Nos últimos anos, Portugal tem assistido à melhoria dos seus indicadores de saúde, mas também a um conjunto vasto de medidas e reformas com o objetivo de melhorar a eficiência e a eficácia do SNS, das quais se destacam a reforma dos cuidados de saúde primários, com a extinção das cessadas sub-regiões de saúde, a criação dos ACeS e a nova organização dos Centros de Saúde, onde as USF assumem um papel de destaque.
Por outro lado, uma das maiores dificuldades do setor continua a ser a inadequação do modelo organizacional e de gestão, em que o papel tripartido do Estado, de acionista, regulador e pagador, concentrando muitas responsabilidades numa só organização, leva a que seja difícil assegurar um desempenho ótimo na totalidade das funções. A multiplicidade de entidades que participam na regulação do setor, nem sempre com alinhamento, visão e uma clara definição de responsabilidades, acabam por dificultar a implementação de uma filosofia de responsabilização e uma cultura de gestão essenciais ao funcionamento saudável do sistema.
É o caso das ARS, que em cada região, são responsáveis por garantir o acesso das populações à prestação de cuidados de saúde, adequando os recursos disponíveis às necessidades em saúde. Aqui surge mais um desafio. As ARS abrangem áreas de influência enormes, obrigando-se a ter estruturas também grandes e complexas.
A reforma dos CSP extinguiu as sub-regiões de saúde, que até então estabeleciam a ponte entre os centros de saúde a as ARS, com funções essencialmente administrativas. Em simultâneo, foram criados os ACeS, estruturas administrativas, constituídas por várias unidades funcionais, e que agrupam um ou mais centros de saúde.
Assistimos, no entanto, a uma autonomia extremamente limitada dos ACeS no que toca à gestão de recursos humanos e materiais. Continuam os mesmos a estar extremamente dependentes das ARS, que, pela sua dimensão e por serem máquinas burocráticas de enorme complexidade, demoram a dar resposta em tempo útil. Uma intervenção de determinada dimensão ou complexidade numa unidade funcional continua a estar dependente de pareceres, autorizações, homologações, que se delongam entre gabinetes… entre edifícios…. durante semanas…. meses. Impossível gerir a saúde da população e ter profissionais motivados assim!
Veja-se, como exemplo, o organograma da estrutura da ARS Lisboa e Vale do Tejo:
Sem, de todo, colocar em causa a competência e a vontade de fazer bem dos seus profissionais, esta estrutura, por tudo o que acarreta em termos de recursos e dimensão, não consegue gerir, de forma eficaz e em bom tempo, 309 unidades funcionais (já não incluindo os cuidados de saúde hospitalares e cuidados continuados) que cuidam da saúde de mais de 3,5 milhões de pessoas!

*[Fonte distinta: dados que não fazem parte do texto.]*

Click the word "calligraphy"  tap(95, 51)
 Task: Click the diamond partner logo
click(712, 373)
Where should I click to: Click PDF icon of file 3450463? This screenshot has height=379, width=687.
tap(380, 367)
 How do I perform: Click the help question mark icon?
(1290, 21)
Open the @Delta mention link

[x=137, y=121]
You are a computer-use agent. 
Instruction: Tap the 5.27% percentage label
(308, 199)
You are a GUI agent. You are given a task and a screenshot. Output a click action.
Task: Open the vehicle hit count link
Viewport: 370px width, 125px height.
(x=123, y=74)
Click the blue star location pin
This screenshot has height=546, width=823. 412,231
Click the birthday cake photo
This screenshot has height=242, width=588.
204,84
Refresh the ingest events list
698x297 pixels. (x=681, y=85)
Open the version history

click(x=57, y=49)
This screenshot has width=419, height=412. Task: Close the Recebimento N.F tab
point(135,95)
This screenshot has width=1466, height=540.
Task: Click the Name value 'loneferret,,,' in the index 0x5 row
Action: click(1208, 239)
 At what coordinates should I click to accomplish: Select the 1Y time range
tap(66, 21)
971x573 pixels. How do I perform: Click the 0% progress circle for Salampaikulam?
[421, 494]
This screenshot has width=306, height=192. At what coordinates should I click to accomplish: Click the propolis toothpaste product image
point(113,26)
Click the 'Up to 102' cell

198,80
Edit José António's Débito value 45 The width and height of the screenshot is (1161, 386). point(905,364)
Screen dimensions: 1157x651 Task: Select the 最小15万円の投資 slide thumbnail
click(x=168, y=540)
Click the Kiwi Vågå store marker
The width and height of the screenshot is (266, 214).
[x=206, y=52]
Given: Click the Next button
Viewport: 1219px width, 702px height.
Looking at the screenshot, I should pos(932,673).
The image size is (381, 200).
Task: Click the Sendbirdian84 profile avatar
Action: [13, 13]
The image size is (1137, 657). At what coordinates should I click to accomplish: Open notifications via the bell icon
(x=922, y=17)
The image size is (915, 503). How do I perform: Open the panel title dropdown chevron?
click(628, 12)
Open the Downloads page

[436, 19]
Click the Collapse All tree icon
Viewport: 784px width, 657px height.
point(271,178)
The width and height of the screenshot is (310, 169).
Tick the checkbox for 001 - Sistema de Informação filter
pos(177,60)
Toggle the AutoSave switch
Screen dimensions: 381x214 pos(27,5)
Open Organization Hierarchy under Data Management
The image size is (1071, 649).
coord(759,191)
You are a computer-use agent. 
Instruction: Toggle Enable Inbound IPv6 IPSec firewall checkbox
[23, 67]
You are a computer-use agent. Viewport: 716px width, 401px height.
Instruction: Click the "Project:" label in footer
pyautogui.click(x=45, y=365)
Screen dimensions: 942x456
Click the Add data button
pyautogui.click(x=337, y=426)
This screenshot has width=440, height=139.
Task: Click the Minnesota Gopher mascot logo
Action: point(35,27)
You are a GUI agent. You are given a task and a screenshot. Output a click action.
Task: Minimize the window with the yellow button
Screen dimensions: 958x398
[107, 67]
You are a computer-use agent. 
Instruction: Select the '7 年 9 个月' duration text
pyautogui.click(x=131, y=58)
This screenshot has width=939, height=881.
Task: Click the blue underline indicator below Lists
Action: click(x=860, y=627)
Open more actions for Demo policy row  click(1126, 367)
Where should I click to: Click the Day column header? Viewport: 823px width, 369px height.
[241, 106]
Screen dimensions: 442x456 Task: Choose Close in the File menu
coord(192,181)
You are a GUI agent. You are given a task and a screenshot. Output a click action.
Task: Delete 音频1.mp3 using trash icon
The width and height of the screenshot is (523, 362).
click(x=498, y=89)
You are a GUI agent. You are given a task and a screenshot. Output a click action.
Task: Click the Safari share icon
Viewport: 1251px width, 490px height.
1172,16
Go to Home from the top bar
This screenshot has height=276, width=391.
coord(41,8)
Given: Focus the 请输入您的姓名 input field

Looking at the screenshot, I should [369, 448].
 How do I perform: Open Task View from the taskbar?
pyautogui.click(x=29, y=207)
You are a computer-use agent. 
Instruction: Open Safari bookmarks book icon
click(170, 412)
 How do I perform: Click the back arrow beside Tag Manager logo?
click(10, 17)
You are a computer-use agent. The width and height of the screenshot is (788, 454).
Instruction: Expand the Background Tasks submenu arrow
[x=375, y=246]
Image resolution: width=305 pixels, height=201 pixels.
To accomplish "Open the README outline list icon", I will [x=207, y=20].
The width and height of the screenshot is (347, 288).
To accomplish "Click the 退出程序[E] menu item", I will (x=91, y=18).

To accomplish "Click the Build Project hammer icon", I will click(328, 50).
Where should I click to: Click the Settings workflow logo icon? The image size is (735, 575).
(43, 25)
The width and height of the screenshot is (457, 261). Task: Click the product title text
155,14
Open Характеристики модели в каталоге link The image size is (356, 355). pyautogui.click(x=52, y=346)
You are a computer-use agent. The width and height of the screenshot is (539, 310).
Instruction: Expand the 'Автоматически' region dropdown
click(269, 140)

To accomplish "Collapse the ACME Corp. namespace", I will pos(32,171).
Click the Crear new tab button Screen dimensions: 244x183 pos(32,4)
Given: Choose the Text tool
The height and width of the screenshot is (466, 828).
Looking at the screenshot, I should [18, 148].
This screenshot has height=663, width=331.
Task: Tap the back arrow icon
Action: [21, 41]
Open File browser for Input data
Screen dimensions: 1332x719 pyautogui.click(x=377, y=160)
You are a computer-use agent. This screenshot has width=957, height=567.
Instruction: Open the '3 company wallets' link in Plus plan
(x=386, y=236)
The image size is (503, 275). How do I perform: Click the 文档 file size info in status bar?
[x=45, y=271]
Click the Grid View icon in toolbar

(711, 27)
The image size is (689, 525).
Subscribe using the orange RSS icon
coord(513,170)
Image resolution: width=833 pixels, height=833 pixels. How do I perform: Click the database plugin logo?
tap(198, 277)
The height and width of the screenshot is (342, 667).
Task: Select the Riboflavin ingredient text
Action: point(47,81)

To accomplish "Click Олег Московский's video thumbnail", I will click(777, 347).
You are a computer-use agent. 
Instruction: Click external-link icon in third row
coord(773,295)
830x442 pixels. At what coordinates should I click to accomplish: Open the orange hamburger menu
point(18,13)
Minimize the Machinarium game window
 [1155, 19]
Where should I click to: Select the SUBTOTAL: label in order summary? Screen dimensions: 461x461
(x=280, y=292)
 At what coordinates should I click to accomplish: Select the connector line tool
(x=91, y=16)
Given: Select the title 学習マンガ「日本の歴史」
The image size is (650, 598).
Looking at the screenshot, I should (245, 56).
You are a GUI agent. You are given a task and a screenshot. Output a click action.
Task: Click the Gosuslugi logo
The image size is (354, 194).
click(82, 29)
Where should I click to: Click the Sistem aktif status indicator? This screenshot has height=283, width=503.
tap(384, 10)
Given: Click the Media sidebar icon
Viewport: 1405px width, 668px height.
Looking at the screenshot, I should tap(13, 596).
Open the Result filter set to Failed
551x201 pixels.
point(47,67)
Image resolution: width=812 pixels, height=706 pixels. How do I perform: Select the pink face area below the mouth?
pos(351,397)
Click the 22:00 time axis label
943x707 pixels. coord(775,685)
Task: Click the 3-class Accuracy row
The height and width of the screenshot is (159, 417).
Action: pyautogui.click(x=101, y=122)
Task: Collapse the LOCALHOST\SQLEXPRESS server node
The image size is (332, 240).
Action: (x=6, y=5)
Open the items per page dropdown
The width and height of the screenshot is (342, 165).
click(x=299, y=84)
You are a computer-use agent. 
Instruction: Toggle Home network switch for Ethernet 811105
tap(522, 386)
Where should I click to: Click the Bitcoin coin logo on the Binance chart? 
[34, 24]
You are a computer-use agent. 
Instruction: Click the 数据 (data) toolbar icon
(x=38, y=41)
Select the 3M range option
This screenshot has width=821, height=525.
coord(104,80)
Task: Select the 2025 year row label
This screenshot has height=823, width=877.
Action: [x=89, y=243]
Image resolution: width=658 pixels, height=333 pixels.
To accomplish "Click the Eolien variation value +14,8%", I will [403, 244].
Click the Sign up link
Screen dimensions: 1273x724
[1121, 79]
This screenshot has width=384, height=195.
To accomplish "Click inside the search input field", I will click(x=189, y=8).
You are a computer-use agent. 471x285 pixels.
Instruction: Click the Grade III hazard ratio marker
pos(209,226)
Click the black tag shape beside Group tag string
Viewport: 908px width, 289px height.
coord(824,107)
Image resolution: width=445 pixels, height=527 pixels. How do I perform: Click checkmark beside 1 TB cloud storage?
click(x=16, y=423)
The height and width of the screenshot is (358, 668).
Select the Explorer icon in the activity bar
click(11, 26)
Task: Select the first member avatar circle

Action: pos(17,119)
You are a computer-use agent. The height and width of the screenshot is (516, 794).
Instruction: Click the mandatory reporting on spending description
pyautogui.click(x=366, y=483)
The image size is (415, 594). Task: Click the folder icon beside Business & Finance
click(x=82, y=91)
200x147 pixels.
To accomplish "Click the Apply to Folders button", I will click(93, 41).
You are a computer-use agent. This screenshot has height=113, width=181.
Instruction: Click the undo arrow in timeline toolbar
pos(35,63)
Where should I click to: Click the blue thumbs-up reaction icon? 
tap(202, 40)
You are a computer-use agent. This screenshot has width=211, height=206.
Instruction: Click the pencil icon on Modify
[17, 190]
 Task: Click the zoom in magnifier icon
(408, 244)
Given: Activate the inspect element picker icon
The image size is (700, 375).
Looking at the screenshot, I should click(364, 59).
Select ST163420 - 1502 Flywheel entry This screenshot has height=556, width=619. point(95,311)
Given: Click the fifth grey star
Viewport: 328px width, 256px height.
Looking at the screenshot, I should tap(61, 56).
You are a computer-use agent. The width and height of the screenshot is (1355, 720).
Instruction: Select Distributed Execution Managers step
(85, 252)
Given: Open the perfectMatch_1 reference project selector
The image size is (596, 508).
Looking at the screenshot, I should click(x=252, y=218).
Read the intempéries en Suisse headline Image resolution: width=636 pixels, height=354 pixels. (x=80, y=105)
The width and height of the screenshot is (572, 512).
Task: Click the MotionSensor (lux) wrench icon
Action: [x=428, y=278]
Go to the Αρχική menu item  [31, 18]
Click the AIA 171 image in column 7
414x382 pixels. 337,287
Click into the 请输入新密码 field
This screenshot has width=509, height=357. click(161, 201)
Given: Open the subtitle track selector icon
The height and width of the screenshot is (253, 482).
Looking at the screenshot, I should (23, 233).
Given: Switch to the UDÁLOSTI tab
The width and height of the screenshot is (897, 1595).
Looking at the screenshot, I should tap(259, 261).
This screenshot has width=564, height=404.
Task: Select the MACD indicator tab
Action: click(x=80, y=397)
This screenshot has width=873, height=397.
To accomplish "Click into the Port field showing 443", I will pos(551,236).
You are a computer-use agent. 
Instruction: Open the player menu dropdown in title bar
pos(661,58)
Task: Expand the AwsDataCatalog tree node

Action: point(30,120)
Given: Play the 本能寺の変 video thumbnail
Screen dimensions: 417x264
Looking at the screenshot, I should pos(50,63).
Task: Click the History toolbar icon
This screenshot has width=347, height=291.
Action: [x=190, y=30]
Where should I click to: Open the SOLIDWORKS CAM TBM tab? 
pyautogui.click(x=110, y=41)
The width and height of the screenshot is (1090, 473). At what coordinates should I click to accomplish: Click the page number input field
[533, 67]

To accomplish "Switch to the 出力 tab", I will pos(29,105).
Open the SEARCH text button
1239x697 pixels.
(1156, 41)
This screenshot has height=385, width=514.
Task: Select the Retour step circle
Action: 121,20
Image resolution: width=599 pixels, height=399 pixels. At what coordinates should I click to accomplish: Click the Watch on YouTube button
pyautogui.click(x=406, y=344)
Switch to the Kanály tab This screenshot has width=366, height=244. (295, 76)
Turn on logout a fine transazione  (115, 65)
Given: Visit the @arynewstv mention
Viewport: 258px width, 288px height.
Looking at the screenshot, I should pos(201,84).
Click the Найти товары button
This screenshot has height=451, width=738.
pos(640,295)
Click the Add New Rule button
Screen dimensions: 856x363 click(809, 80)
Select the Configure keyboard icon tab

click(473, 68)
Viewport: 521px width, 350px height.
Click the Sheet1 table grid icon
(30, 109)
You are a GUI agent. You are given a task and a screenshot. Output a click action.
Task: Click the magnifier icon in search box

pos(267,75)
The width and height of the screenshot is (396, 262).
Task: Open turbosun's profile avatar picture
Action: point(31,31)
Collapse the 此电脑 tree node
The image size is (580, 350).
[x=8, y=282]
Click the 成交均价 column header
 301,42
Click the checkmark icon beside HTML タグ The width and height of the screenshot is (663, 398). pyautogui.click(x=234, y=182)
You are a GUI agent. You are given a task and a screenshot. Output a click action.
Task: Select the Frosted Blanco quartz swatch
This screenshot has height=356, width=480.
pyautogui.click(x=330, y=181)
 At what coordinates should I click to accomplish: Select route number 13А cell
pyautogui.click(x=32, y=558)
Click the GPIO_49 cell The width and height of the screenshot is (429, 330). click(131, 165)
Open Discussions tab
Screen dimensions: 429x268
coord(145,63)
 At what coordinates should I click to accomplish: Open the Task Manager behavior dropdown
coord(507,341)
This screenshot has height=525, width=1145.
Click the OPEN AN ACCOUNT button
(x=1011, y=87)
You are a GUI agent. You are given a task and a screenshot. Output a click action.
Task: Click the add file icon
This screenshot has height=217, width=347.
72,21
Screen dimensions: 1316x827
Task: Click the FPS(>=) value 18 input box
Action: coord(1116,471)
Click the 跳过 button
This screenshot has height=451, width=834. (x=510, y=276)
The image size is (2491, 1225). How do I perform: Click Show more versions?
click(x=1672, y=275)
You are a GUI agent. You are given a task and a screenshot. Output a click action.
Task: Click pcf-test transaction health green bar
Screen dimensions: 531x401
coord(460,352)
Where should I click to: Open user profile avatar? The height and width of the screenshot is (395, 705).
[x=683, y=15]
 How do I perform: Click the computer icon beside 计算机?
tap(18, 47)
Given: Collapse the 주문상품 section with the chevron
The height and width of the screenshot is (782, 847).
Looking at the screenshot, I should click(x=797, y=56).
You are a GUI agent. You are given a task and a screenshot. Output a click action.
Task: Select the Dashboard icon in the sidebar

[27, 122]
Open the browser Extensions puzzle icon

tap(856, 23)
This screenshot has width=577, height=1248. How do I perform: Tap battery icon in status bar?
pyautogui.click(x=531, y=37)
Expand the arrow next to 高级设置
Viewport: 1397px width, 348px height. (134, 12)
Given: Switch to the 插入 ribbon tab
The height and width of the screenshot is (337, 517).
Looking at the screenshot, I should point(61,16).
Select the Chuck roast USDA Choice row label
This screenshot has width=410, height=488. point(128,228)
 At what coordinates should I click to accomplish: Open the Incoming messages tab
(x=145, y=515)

Em 2017, no 9º Encontro Nacional das USF, o então Ministro da Saúde, Dr. Adalberto Campos Fernandes, reconheceu que “as ARS resultaram da extinção das sub-regiões e da acumulação de competências com outras entidades, perderam-se no papel e afastaram-se do importante que era estar no terreno, na coordenação, no acompanhamento estratégico e identificação de necessidades”. Aconselhou também as ARS que fazem “menos bem a fazer melhor ou a mudar de vida” e adiantou que, não só estaria a ser preparada um nova lei orgânica para as ARS, como estaria a ser repensado o modelo, que considerou “envelhecido”.
Pois… Mais de um ano volvido… O Sr. Dr. Adalberto mudou mesmo de vida… mas no que toca às ARS… pouco mudou.
Urge repensar seriamente a dimensão dos ACeS, bem como a sua autonomia!
ACeS mais pequenos, mais próximos das suas unidades funcionais e da sua população (cuja grande maioria não faz a mínima ideia do que são e para que servem), com maior capacidade de intervenção e apoio no que toca a política de gestão de recursos humanos e materiais (à semelhança dos EPE). Todos temos a ganhar com isso. Desburocratizar para bem governar.